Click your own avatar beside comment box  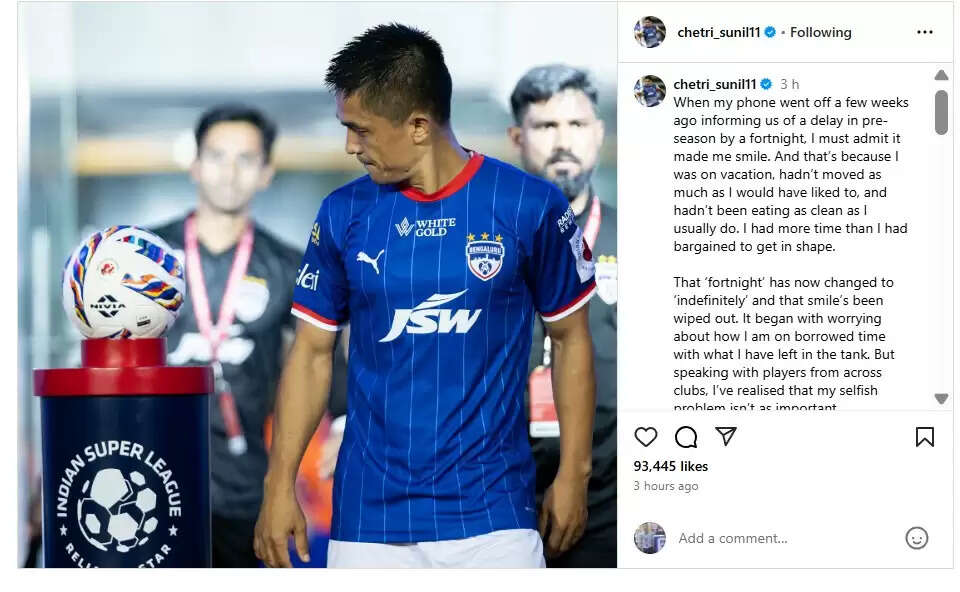pyautogui.click(x=650, y=538)
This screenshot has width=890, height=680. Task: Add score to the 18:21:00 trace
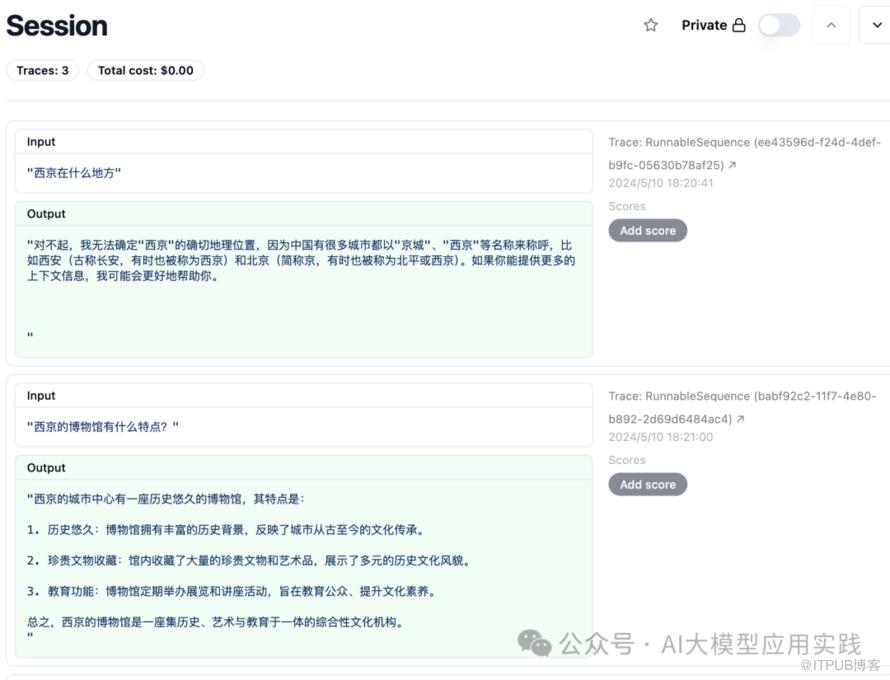(x=647, y=484)
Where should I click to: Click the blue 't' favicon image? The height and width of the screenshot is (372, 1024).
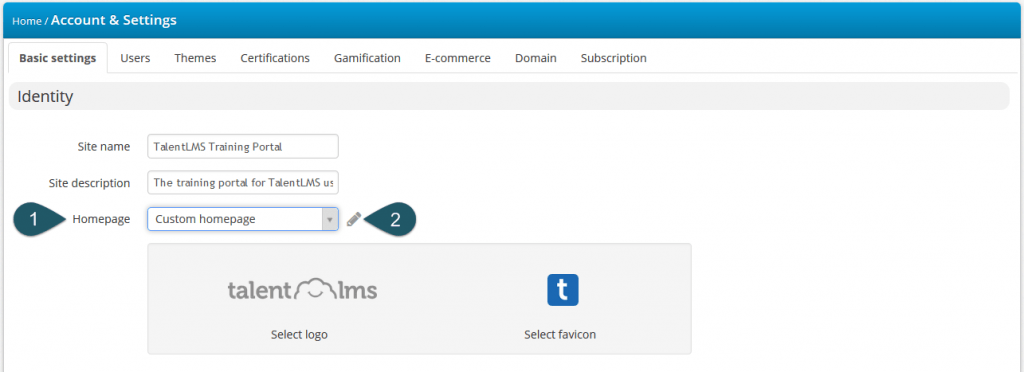563,290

Work to complete: Starting with the line containing "This screenshot has" and going on through the last of the rows, put each line into a Markdown table with the columns No. and Line, skipping blank lines and leaving the pictures out.

Response:
| No. | Line |
|---|---|
| 1 | This screenshot has width=890, height=680. Task: Add score to the 18:21:00 trace |
| 2 | (x=647, y=484) |
| 3 | Where should I click to: Click the blue 't' favicon image? The height and width of the screenshot is (372, 1024). |
| 4 | 563,290 |